=== Stored data ===

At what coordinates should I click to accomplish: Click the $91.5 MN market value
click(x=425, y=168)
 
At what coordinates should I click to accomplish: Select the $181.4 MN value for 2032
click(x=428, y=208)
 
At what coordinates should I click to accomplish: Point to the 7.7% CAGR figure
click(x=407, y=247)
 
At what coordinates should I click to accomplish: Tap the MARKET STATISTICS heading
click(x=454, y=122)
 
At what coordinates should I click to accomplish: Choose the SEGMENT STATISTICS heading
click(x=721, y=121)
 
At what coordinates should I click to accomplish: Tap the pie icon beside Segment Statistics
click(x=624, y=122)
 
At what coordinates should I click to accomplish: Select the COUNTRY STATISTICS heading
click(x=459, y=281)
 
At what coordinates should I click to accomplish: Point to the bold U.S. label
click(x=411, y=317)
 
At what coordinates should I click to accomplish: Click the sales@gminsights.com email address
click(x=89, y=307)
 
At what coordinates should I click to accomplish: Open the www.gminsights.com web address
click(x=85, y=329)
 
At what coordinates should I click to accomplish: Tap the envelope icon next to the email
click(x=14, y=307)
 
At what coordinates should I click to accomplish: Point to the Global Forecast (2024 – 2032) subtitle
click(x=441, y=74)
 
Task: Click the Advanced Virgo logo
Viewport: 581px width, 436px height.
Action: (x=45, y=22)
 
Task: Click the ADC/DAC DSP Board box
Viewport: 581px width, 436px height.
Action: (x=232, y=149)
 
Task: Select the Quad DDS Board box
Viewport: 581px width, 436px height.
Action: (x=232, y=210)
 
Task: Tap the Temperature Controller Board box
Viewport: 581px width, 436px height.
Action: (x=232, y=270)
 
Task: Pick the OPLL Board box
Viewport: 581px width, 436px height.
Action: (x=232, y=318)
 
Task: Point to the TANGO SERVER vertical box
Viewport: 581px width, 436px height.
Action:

===

Copy out the lines of the records word for word, beginning at the line that contains "At what coordinates should I click to accomplish: Tap the MARKET" and stopping after the line that contains "click(x=721, y=121)".

■ **Solved problem**:
At what coordinates should I click to accomplish: Tap the MARKET STATISTICS heading
click(x=454, y=122)
 
At what coordinates should I click to accomplish: Choose the SEGMENT STATISTICS heading
click(x=721, y=121)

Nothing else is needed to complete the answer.